• [YOUR ASSIGNMENT]: Every entry below, from first to last, should be copied exactly.

• [Records from a data source]:
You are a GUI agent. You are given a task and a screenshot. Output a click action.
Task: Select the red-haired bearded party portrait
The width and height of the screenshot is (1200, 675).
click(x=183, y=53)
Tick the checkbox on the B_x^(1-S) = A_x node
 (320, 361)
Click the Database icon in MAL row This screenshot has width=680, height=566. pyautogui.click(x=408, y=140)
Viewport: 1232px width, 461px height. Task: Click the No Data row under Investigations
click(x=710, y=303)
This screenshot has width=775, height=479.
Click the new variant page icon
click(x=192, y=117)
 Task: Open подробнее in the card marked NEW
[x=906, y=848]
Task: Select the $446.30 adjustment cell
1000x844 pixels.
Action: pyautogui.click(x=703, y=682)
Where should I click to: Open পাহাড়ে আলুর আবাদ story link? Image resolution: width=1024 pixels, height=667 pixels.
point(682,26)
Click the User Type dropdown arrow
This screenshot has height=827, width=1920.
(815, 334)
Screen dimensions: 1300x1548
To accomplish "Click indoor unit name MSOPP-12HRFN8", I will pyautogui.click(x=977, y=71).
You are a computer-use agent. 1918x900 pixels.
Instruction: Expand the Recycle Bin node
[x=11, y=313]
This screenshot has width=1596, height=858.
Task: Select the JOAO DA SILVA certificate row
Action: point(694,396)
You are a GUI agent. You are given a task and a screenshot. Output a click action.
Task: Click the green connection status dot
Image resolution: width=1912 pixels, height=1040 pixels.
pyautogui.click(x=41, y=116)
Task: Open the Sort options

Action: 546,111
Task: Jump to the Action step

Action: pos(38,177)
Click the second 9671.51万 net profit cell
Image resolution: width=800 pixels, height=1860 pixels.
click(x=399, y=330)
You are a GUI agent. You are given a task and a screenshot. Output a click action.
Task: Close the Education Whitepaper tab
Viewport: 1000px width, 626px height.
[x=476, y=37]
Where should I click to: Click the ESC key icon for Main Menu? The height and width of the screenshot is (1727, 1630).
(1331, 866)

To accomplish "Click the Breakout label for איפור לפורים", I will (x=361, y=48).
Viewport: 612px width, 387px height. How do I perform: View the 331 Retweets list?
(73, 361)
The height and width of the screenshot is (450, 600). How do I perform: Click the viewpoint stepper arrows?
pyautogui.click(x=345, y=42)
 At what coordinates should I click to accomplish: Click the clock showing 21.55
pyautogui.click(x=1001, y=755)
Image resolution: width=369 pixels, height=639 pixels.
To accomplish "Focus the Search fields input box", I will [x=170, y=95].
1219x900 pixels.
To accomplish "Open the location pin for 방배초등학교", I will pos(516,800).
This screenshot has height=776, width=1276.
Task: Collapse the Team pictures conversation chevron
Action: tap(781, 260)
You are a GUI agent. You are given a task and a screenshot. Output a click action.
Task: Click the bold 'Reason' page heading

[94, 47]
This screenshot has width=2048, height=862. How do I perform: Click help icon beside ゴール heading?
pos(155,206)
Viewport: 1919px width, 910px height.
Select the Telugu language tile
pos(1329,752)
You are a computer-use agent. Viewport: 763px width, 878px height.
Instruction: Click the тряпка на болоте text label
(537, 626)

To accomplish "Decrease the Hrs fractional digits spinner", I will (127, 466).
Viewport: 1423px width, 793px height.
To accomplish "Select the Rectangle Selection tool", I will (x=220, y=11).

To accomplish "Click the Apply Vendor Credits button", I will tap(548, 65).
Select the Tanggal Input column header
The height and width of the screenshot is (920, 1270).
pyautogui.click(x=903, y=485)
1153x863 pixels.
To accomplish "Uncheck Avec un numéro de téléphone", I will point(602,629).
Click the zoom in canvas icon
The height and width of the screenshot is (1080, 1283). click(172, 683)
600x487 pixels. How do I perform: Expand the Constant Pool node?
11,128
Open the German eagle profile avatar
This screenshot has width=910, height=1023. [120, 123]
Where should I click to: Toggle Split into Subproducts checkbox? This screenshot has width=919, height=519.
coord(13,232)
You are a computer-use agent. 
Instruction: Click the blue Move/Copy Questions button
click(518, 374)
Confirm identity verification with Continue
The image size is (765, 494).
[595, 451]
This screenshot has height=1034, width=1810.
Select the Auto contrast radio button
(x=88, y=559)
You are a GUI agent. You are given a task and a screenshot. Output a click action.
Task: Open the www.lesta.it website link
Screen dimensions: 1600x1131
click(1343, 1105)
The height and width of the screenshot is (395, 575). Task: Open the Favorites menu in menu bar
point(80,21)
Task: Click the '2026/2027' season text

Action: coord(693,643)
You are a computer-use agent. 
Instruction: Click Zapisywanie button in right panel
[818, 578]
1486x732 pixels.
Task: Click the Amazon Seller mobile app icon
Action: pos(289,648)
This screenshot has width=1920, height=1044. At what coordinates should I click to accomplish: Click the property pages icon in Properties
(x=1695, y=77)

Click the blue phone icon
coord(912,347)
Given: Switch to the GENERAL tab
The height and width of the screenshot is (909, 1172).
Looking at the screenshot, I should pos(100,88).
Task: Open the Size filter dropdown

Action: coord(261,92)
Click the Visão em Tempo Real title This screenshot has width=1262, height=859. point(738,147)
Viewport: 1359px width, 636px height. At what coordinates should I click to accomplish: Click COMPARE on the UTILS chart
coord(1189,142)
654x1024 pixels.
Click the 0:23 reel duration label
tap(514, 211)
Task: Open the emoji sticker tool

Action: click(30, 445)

• [FINAL ANSWER]:
You are a GUI agent. You are given a task and a screenshot. Output a click action.
Task: Select the red-haired bearded party portrait
The width and height of the screenshot is (1200, 675).
click(x=183, y=53)
Tick the checkbox on the B_x^(1-S) = A_x node
 (320, 361)
Click the Database icon in MAL row This screenshot has width=680, height=566. pyautogui.click(x=408, y=140)
Viewport: 1232px width, 461px height. Task: Click the No Data row under Investigations
click(x=710, y=303)
This screenshot has width=775, height=479.
Click the new variant page icon
click(x=192, y=117)
 Task: Open подробнее in the card marked NEW
[x=906, y=848]
Task: Select the $446.30 adjustment cell
1000x844 pixels.
Action: pyautogui.click(x=703, y=682)
Where should I click to: Open পাহাড়ে আলুর আবাদ story link? Image resolution: width=1024 pixels, height=667 pixels.
point(682,26)
Click the User Type dropdown arrow
This screenshot has height=827, width=1920.
(815, 334)
Screen dimensions: 1300x1548
To accomplish "Click indoor unit name MSOPP-12HRFN8", I will pyautogui.click(x=977, y=71).
You are a computer-use agent. 1918x900 pixels.
Instruction: Expand the Recycle Bin node
[x=11, y=313]
This screenshot has width=1596, height=858.
Task: Select the JOAO DA SILVA certificate row
Action: point(694,396)
You are a GUI agent. You are given a task and a screenshot. Output a click action.
Task: Click the green connection status dot
Image resolution: width=1912 pixels, height=1040 pixels.
pyautogui.click(x=41, y=116)
Task: Open the Sort options

Action: 546,111
Task: Jump to the Action step

Action: pos(38,177)
Click the second 9671.51万 net profit cell
Image resolution: width=800 pixels, height=1860 pixels.
click(x=399, y=330)
You are a GUI agent. You are given a task and a screenshot. Output a click action.
Task: Close the Education Whitepaper tab
Viewport: 1000px width, 626px height.
[x=476, y=37]
Where should I click to: Click the ESC key icon for Main Menu? The height and width of the screenshot is (1727, 1630).
(1331, 866)

To accomplish "Click the Breakout label for איפור לפורים", I will (x=361, y=48).
Viewport: 612px width, 387px height. How do I perform: View the 331 Retweets list?
(73, 361)
The height and width of the screenshot is (450, 600). How do I perform: Click the viewpoint stepper arrows?
pyautogui.click(x=345, y=42)
 At what coordinates should I click to accomplish: Click the clock showing 21.55
pyautogui.click(x=1001, y=755)
Image resolution: width=369 pixels, height=639 pixels.
To accomplish "Focus the Search fields input box", I will [x=170, y=95].
1219x900 pixels.
To accomplish "Open the location pin for 방배초등학교", I will pos(516,800).
This screenshot has height=776, width=1276.
Task: Collapse the Team pictures conversation chevron
Action: tap(781, 260)
You are a GUI agent. You are given a task and a screenshot. Output a click action.
Task: Click the bold 'Reason' page heading

[94, 47]
This screenshot has width=2048, height=862. How do I perform: Click help icon beside ゴール heading?
pos(155,206)
Viewport: 1919px width, 910px height.
Select the Telugu language tile
pos(1329,752)
You are a computer-use agent. Viewport: 763px width, 878px height.
Instruction: Click the тряпка на болоте text label
(537, 626)

To accomplish "Decrease the Hrs fractional digits spinner", I will (127, 466).
Viewport: 1423px width, 793px height.
To accomplish "Select the Rectangle Selection tool", I will (x=220, y=11).

To accomplish "Click the Apply Vendor Credits button", I will tap(548, 65).
Select the Tanggal Input column header
The height and width of the screenshot is (920, 1270).
pyautogui.click(x=903, y=485)
1153x863 pixels.
To accomplish "Uncheck Avec un numéro de téléphone", I will point(602,629).
Click the zoom in canvas icon
The height and width of the screenshot is (1080, 1283). click(172, 683)
600x487 pixels. How do I perform: Expand the Constant Pool node?
11,128
Open the German eagle profile avatar
This screenshot has width=910, height=1023. [120, 123]
Where should I click to: Toggle Split into Subproducts checkbox? This screenshot has width=919, height=519.
coord(13,232)
You are a computer-use agent. 
Instruction: Click the blue Move/Copy Questions button
click(518, 374)
Confirm identity verification with Continue
The image size is (765, 494).
[595, 451]
This screenshot has height=1034, width=1810.
Select the Auto contrast radio button
(x=88, y=559)
You are a GUI agent. You are given a task and a screenshot. Output a click action.
Task: Open the www.lesta.it website link
Screen dimensions: 1600x1131
click(1343, 1105)
The height and width of the screenshot is (395, 575). Task: Open the Favorites menu in menu bar
point(80,21)
Task: Click the '2026/2027' season text

Action: coord(693,643)
You are a computer-use agent. 
Instruction: Click Zapisywanie button in right panel
[818, 578]
1486x732 pixels.
Task: Click the Amazon Seller mobile app icon
Action: pos(289,648)
This screenshot has width=1920, height=1044. At what coordinates should I click to accomplish: Click the property pages icon in Properties
(x=1695, y=77)

Click the blue phone icon
coord(912,347)
Given: Switch to the GENERAL tab
The height and width of the screenshot is (909, 1172).
Looking at the screenshot, I should pos(100,88).
Task: Open the Size filter dropdown

Action: coord(261,92)
Click the Visão em Tempo Real title This screenshot has width=1262, height=859. point(738,147)
Viewport: 1359px width, 636px height. At what coordinates should I click to accomplish: Click COMPARE on the UTILS chart
coord(1189,142)
654x1024 pixels.
Click the 0:23 reel duration label
tap(514, 211)
Task: Open the emoji sticker tool

Action: click(30, 445)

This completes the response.